▸ **Activity list**
• a. In the entries, copy out the part that opens with the line containing "has height=750, width=1333." and closes with the line containing "footer-en: TSINGHUA UNIVERSITY is", both lines included.
• b. Carry on the passage about Chinese homes and canal travel from its last sentence.
*** Opening Page extract ***
Their buildings are singularly monotonous in form and plan – the thatched hut of the meanest peasant, with its walls of mud, is scarcely lower in point of design than the palace of the viceroy. Their houses are low, furnished with overhanging roofs, uninterrupted by a single chimney; their windows are fitted with poor substitutes for glass, in the shape of oiled paper, gauze, or a transparent shell; the houses of a town are crowded together, and with the flag-staffs and ornamental streamers produce quite a camp-like effect. But the gaudy decoration of their shops – the brilliancy of their painted lanterns – the bustle and confusion of traffic, and the hilarity of the motley crowd would soon undeceive the spectator, and convince him that he is anywhere but in the seat of war. The domestic furniture – the couches, the stoves, the china vessels, the painted fans, and cabinets, and the beautiful materials for dress – bespeak a great deal of comfort, though they may display but little taste. Four points are said to be peculiarly characteristic of the Chinese, as compared with other Oriental nations – “they sit on chairs, eat off tables, burn wax candles, and cover the whole body with clothing.” But many others place them in a position enviable when compared with that of their neighbors. The internal communication in their country is admirably provided for by the numerous canals which everywhere intersect the whole empire, and unite their large navigable rivers into one vast network for traffic. These canals are crowded by barges, varying with the size and depth of the channel; some of them worked by paddle-wheels, moved by machinery, and well fitted up for the conveyance of passengers or goods. In fact, traveling in China is quite luxurious, though not very speedy. The voyager makes a home of his boat for the time being, and lives as comfortably as in his own house. There is but little road-traveling or land-carriage in the Celestial Empire.
*** Closing Page extract ***
*** Opening Extracted records ***
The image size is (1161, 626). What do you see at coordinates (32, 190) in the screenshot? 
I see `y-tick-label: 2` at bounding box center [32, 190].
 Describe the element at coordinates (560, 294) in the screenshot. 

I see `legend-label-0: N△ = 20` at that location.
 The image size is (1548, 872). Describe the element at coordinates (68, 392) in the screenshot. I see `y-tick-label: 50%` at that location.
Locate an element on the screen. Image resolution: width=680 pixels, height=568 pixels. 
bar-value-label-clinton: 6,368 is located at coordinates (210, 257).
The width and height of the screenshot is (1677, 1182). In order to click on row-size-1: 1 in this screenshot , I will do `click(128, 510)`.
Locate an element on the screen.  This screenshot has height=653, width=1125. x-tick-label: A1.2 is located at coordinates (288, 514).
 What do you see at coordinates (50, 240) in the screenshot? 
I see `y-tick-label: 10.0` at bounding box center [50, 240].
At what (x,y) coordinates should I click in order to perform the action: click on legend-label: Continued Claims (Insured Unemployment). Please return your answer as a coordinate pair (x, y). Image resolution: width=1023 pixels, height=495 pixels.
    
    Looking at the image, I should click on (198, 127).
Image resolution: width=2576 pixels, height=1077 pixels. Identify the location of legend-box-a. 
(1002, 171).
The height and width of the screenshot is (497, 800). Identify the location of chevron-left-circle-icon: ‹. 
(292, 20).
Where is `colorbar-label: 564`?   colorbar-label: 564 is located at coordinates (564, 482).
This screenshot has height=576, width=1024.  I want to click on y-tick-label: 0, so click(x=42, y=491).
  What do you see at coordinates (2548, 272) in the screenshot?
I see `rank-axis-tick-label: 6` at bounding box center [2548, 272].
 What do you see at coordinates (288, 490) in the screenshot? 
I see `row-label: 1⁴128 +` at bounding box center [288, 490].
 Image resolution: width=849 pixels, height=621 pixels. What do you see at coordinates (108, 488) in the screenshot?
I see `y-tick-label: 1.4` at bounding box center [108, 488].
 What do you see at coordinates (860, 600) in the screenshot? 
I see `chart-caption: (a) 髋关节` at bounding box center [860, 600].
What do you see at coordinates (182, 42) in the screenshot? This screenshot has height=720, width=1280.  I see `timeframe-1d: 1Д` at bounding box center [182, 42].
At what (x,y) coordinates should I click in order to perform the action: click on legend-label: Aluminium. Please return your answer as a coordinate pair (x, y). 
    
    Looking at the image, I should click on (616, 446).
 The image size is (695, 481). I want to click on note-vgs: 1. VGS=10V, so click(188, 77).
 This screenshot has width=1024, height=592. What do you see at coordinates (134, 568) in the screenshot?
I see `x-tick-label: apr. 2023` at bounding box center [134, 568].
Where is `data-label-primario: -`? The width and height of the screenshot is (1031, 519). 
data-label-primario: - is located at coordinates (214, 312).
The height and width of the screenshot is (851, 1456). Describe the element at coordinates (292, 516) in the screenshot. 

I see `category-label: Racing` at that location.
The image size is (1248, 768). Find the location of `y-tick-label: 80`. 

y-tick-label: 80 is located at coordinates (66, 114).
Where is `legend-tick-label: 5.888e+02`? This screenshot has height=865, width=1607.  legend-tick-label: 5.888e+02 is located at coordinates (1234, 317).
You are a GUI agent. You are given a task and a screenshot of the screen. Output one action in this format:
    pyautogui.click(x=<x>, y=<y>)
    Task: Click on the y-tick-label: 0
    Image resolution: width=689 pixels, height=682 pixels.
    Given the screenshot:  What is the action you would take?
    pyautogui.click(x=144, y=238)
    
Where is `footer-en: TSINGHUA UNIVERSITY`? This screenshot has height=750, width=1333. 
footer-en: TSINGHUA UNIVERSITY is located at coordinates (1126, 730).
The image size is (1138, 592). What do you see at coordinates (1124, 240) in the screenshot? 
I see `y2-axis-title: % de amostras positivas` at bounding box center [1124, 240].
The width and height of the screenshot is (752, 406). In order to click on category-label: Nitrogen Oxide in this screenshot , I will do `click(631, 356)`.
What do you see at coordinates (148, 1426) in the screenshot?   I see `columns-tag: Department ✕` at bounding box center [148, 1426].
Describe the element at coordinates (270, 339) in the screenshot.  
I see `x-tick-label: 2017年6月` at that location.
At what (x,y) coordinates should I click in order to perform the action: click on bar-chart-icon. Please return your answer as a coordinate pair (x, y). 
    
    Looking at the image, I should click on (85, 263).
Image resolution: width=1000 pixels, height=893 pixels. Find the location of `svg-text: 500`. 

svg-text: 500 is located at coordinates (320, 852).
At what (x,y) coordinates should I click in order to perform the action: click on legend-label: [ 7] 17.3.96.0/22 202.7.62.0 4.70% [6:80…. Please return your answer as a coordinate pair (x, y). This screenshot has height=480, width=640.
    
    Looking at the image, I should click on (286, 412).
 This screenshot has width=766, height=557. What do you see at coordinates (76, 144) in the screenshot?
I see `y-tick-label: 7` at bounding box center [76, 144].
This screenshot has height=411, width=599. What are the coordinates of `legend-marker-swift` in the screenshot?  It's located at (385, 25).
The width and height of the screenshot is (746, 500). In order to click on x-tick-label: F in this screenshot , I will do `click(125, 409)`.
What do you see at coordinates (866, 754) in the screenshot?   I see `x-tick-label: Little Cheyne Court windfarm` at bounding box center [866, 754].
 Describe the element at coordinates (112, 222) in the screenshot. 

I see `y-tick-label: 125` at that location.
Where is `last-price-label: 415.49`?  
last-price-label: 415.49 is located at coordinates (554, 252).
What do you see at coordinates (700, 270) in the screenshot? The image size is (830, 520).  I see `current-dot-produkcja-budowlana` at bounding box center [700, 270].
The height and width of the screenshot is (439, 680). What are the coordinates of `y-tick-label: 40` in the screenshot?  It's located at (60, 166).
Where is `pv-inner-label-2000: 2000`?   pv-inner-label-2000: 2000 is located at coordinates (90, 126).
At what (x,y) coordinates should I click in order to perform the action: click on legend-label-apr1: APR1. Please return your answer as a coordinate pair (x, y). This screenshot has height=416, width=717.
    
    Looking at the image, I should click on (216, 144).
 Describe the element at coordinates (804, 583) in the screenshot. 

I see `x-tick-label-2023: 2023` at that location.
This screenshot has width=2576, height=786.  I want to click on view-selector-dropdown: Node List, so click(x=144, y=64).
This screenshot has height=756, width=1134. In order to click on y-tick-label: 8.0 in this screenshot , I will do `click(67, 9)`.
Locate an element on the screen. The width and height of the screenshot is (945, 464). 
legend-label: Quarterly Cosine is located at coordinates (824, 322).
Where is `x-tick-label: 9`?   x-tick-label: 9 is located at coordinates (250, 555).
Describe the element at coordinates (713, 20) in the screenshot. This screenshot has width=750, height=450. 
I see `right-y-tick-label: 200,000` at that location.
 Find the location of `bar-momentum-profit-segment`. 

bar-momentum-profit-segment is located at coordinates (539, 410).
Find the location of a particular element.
*** Closing Extracted records ***
▸ **Responses**
• a.
Where is `footer-en: TSINGHUA UNIVERSITY`? This screenshot has height=750, width=1333. 
footer-en: TSINGHUA UNIVERSITY is located at coordinates (1126, 730).

• b.
The Chinese, with all their defects, contrive to produce some articles superior to the counterparts of European manufacture. Their vermilion, prepared from the same cinnabar which we ourselves employ, is far brighter than ours; the blue colors on their china are more perfect; while, in the ingenious carving of ivory into fans, pagodas, or nested balls, no other artists can vie with them. Their large horn lanterns are inimitable; their gongs cannot be made in Europe, though we know the metal; their silver filagree work, lacquered cabinets, engraved stones and gems, are all works of great skill. In the productions of the loom they are scarcely equalled by French manufacturers; their silks, satins, embroidery and tassels are unsurpassed; while in the variety of their spices and perfumes, and the excellence of their paper, ink and printing, they may challenge the world. And yet the old customs of primitive times – the domestic weaving and dyeing, still continue the same as in those days when the beautiful tissues found their way into Greek and Roman houses. But, while praising the excellence of their works, we only allude to the finished product – the process is generally primitive, the tools are simple, and the artificer almost unassisted by machinery.

Their agriculture has been over-praised – their plows hardly merit the name – they have no succession of crops – simple rice is the staff of life, and their only claim to superior merit appears to be in the general practice of irrigation. The white mulberry-tree is grown in vast quantities to supply the silk-worm with food, and in the middle provinces large fields of cotton and patches of indigo are frequent. The tea-plant is cultivated extensively, only in particular provinces, but grows every where in gardens and inclosures. The leaves are gathered from the middle of April to the middle of May, and are exposed to heat in iron pans. A high temperature produces the black-teas; while the leaves exposed to less heat form the green teas. The berry of the tea-plant affords a fine oil for the table. Tobacco is in universal cultivation and use.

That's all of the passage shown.